The lazy nature of the .cache in Xorq is a deviation from Ibis cache, where calling this method eagerly executes the expression.

# Operations are lazy until execute() is called
recent_batting = (
    batting[batting.yearID > 2010]
    .select(['playerID', 'yearID', 'teamID', 'G', 'AB', 'R', 'H'])
)

# Execute to see results - this is when caching can be applied
result = recent_batting.execute()

Cache Keys and Hashing

Xorq uses different hashing strategies to determine when cached data is still valid.
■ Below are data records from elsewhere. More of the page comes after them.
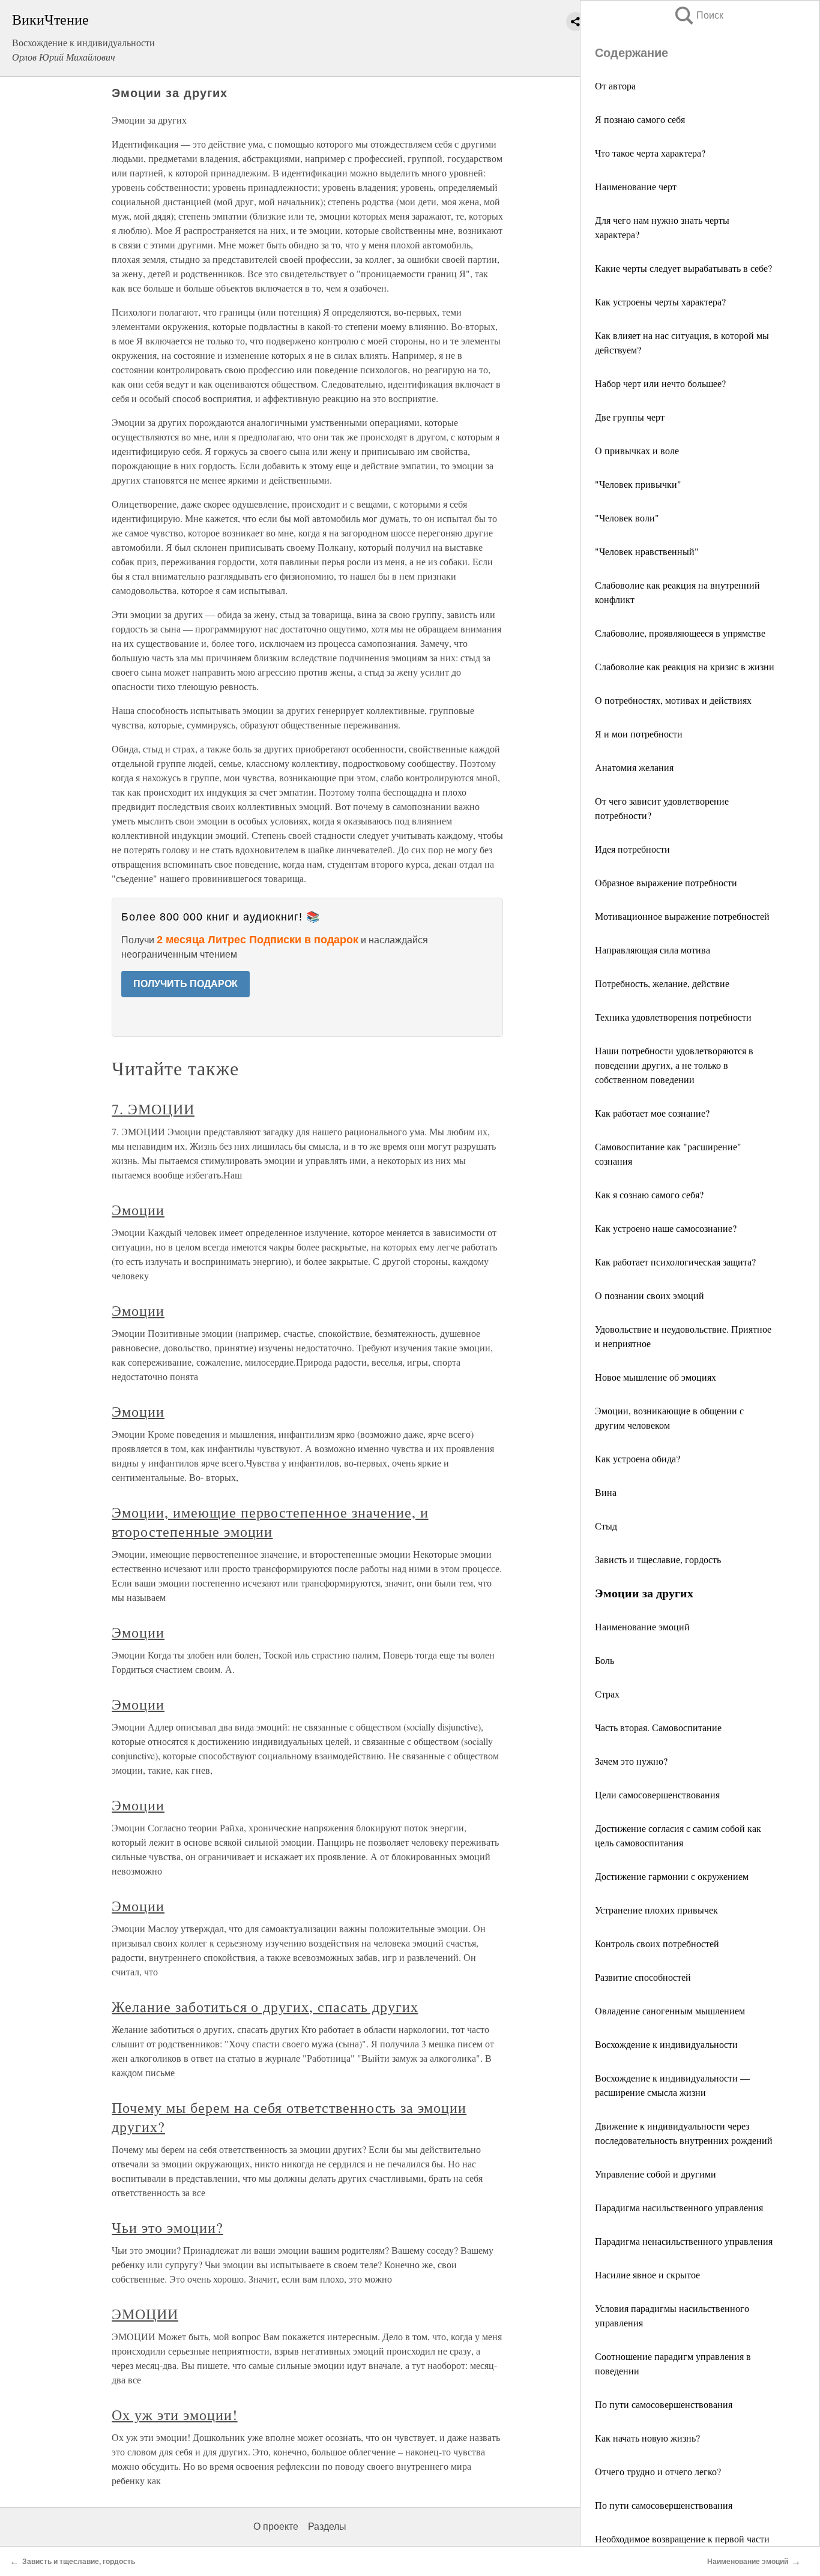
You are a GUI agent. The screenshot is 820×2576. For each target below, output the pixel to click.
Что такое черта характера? (650, 152)
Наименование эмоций (642, 1626)
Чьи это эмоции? (167, 2227)
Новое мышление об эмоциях (655, 1377)
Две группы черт (630, 416)
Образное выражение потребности (666, 882)
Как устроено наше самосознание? (666, 1228)
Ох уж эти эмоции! (174, 2414)
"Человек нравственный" (647, 551)
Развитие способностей (643, 1977)
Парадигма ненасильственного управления (684, 2241)
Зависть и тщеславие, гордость (658, 1559)
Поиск (698, 15)
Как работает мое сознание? (652, 1112)
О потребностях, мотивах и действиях (673, 700)
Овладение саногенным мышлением (670, 2010)
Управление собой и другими (655, 2173)
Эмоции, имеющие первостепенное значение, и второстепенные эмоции (270, 1522)
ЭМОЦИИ (145, 2313)
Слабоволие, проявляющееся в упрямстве (680, 632)
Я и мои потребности (639, 733)
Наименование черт (636, 186)
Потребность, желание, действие (662, 983)
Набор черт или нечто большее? (660, 383)
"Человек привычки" (638, 484)
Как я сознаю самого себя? (649, 1194)
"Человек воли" (627, 517)
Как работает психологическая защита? (675, 1261)
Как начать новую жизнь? (647, 2437)
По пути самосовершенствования (663, 2404)
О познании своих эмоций (649, 1295)
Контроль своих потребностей (657, 1943)
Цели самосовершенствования (657, 1794)
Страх (607, 1693)
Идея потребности (632, 848)
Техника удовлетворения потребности (673, 1016)
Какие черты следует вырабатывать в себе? (683, 268)
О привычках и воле (637, 450)
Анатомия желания (634, 767)
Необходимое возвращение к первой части (682, 2538)
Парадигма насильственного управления (679, 2207)
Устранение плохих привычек (656, 1909)
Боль (604, 1660)
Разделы (327, 2526)
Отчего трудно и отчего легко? (658, 2471)
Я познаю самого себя (640, 119)
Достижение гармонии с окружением (672, 1876)
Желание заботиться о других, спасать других (265, 2006)
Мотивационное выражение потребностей (682, 916)
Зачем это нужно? (631, 1761)
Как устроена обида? (637, 1458)
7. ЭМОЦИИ (153, 1108)
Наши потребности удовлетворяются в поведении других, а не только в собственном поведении (674, 1064)
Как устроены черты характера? (660, 301)
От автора (615, 85)
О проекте (275, 2526)
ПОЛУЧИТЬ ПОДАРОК (185, 984)
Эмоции (138, 1209)
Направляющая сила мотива (652, 949)
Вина (606, 1492)
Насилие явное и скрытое (647, 2274)
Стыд (606, 1525)
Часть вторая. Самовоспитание (658, 1727)
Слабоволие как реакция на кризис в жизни (684, 666)
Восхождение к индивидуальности (666, 2044)
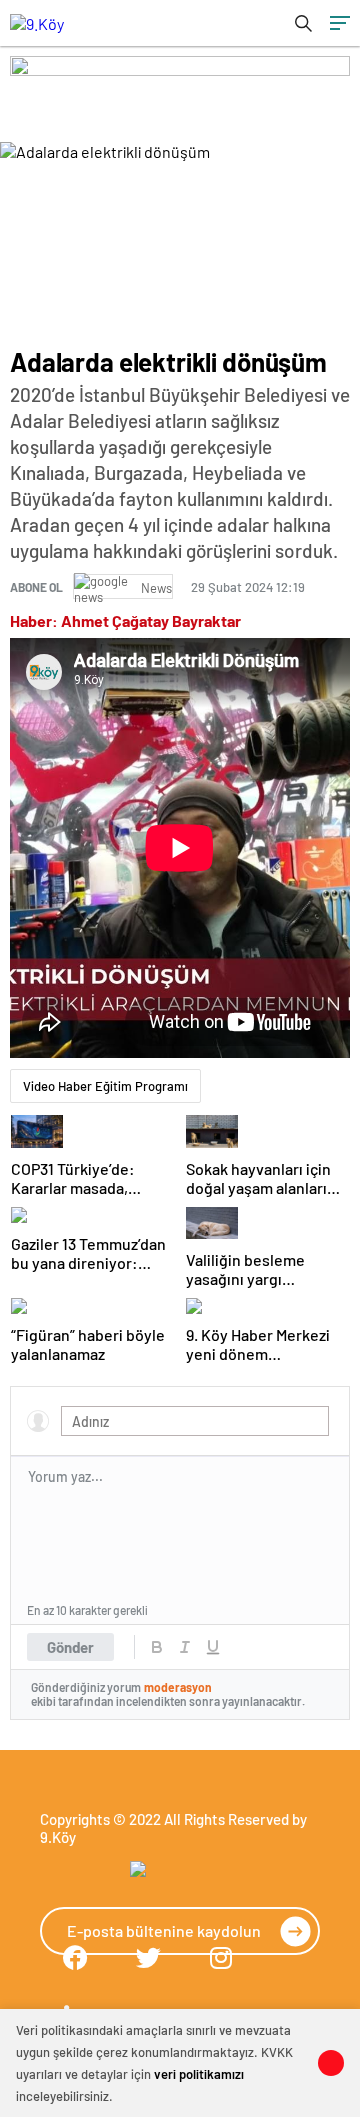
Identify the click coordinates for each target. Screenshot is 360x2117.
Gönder (70, 1647)
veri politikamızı (199, 2074)
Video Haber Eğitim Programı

Cache keys are generated using cityhash based on different components depending on the storage type:

Storage Type Hash Components
In-Memory Data bytes + Schema
Disk-Based Query plan + Schema
Remote Table metadata

Additionally, when data freshness is required, i.e. automatic cache invalidation on data changes it uses the last modified time of files both disk-based and remote

Storage Types

Xorq supports four types of storage, each optimized for different use cases:

SourceStorage

SourceStorage provides automatic cache invalidation when upstream data changes:

import xorq.api as xo
from xorq.caching import SourceStorage

# Connect to source database
pg = xo.postgres.connect_env()
con = xo.connect()  

# Create source storage
storage = SourceStorage(source=con)

# Register table from postgres and cache it
batting = pg.table("batting")

expr = batting.filter(batting.yearID == 2015)
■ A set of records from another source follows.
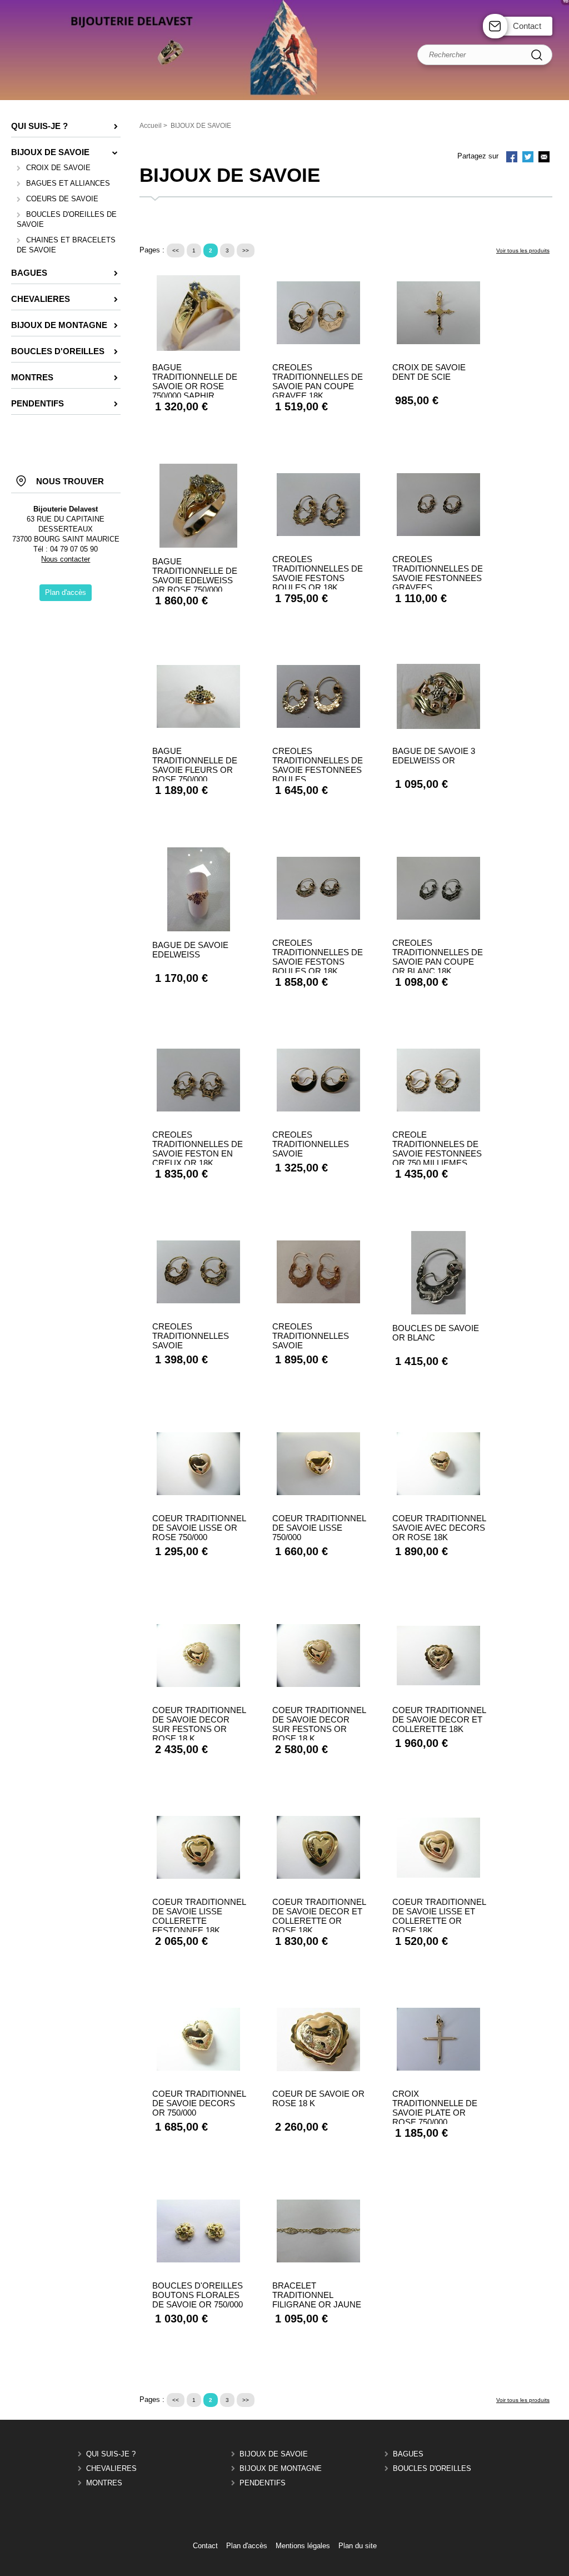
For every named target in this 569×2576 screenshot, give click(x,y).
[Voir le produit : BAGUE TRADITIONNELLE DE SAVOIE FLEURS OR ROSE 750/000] (198, 725)
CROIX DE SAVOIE (58, 167)
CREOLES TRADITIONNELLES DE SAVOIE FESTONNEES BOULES (317, 765)
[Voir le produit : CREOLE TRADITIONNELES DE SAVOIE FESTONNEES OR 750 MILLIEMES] (438, 1109)
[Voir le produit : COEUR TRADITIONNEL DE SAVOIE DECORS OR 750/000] (198, 2068)
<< (175, 250)
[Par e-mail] (544, 158)
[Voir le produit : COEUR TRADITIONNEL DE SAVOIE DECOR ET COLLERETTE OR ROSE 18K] (318, 1876)
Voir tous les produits (523, 250)
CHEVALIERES (111, 2468)
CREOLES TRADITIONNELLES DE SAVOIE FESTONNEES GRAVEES (437, 573)
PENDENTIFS (262, 2483)
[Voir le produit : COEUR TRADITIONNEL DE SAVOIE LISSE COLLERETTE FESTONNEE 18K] (198, 1876)
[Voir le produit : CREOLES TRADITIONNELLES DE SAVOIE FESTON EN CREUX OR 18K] (198, 1109)
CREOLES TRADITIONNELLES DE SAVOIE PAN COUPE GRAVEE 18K (317, 381)
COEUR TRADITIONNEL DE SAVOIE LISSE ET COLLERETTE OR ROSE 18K (439, 1916)
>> (245, 250)
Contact (527, 26)
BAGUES (408, 2454)
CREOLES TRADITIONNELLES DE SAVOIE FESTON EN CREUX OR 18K (197, 1149)
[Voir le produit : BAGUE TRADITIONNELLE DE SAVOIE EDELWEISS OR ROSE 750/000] (198, 545)
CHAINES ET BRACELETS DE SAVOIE (66, 245)
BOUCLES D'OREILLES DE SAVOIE (67, 219)
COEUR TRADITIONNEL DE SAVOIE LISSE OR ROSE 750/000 (199, 1527)
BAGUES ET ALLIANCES (68, 183)
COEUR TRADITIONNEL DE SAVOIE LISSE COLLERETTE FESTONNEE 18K (199, 1916)
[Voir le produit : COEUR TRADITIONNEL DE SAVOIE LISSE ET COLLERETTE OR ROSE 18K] (438, 1875)
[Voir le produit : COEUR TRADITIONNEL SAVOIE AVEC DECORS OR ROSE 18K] (438, 1492)
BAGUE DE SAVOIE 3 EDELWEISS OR (433, 755)
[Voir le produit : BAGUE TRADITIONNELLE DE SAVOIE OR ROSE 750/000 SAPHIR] (198, 348)
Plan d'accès (246, 2546)
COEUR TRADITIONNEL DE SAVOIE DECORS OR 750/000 (199, 2103)
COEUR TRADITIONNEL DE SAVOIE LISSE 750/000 (319, 1527)
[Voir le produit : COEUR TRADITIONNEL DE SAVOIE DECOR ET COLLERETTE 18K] (438, 1683)
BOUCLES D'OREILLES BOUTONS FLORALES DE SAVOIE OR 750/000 (197, 2295)
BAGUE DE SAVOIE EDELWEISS (190, 949)
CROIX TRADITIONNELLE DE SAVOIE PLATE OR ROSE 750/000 (434, 2108)
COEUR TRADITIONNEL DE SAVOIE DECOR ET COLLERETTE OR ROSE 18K (319, 1916)
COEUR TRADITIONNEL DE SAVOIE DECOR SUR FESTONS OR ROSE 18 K (199, 1724)
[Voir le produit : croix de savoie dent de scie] (438, 341)
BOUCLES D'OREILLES (432, 2468)
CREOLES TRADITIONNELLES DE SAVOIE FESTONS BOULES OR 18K (317, 573)
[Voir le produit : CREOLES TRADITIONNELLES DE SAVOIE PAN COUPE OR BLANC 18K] (438, 917)
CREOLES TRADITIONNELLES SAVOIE (310, 1144)
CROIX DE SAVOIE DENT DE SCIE (429, 372)
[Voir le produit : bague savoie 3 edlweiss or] (438, 726)
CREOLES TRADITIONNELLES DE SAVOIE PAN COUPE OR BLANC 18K (437, 957)
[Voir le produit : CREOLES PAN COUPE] (198, 1301)
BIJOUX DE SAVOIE (273, 2454)
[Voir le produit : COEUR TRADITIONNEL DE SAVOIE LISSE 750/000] (318, 1492)
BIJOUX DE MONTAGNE (280, 2468)
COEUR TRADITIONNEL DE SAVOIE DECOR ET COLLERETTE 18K (439, 1719)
# Cache the filtered data in the source backend
cached = (
    expr.cache(storage=storage)  # cache expression
)

# Execute the query - results will be cached
result = xo.execute(cached)

Key Features:

  • Automatically invalidates cache when upstream data changes
  • Persistence depends on the source backend
  • Supports both remote (Snowflake, Postgres) and in-process (pandas, DuckDB) backends
  • Ideal for production pipelines where data freshness is critical

SnapshotStorage

SnapshotStorage provides caching without automatic invalidation:

from xorq.caching import SourceSnapshotStorage

# Create snapshot storage
storage = SourceSnapshotStorage(source=con)

# Cache data without automatic invalidation
cached_snapshot = (
    expr.cache(storage=storage)
)

Key Features:

  • No automatic invalidation
  • Ideal for one-off analyses or when you want manual control over cache invalidation
  • Persistence depends on source backend
  • Useful for exploratory data analysis where you want to preserve intermediate results

ParquetStorage

ParquetStorage is a special case of SourceStorage that persists data as Parquet files:

from pathlib import Path
from xorq.caching import ParquetStorage

# Create a storage for cached data
cache_storage = ParquetStorage(source=con, base_path=Path.cwd())
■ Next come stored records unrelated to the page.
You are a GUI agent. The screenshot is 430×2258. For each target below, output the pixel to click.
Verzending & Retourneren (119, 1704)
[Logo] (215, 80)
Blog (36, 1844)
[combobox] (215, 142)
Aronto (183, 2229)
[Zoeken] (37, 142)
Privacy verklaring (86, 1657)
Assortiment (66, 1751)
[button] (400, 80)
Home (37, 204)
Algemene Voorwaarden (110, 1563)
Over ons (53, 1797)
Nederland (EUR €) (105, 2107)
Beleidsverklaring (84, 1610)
# Cache the results as Parquet files
cached_awards = pg.table("awards_players").cache(storage=cache_storage)

# The next execution will use the cached Parquet data
result = cached_awards.execute()
Invalid type PosixPath for attribute 'path' value. Expected one of ['bool', 'str', 'bytes', 'int', 'float'] or a sequence of those types

Key Features:

  • Caches results as Parquet files on local disk
  • Uses source backend for writing and reading
  • Ensures durable persistence across sessions
  • Excellent for iterative development workflows
  • Supports compression and efficient columnar storage

ParquetSnapshotStorage

ParquetSnapshotStorage combines Parquet file persistence with snapshot-style caching (no automatic invalidation):

from pathlib import Path
from xorq.caching import ParquetSnapshotStorage

# Create a snapshot storage for Parquet files
cache_storage = ParquetSnapshotStorage(source=con, base_path=Path.cwd())

# Cache the results as Parquet files without automatic invalidation
cached_analysis = expr.cache(storage=cache_storage)

# Subsequent runs will use the cached Parquet data
result = cached_analysis.execute()
Invalid type PosixPath for attribute 'path' value. Expected one of ['bool', 'str', 'bytes', 'int', 'float'] or a sequence of those types

Key Features:

  • Caches results as Parquet files on local disk
  • No automatic invalidation - manual control over cache lifecycle
  • Ideal for reproducible research and analysis where you want fixed snapshots

Multi-Engine Caching

Xorq excels at caching data across different backends using into_backend():

# Read from Postgres and cache in xorq backend
awards = pg.table("awards_players").into_backend(con, "awards")

# Perform operations and cache
cached_join = (
    expr.join(awards, ['playerID', 'yearID'])
    .cache(storage=ParquetStorage(con))
)

# Move to DuckDB for specific operations
ddb = xo.duckdb.connect()
ddb_summary = cached_join.into_backend(ddb, "ddb_awards")

Cache Environment Variables

Xorq caching behavior can be configured through environment variables:

export XORQ_CACHE_DIR=~/.cache/xorq
export XORQ_DEFAULT_RELATIVE_PATH=parquet
export XORQ_CACHE_KEY_PREFIX=letsql_cache-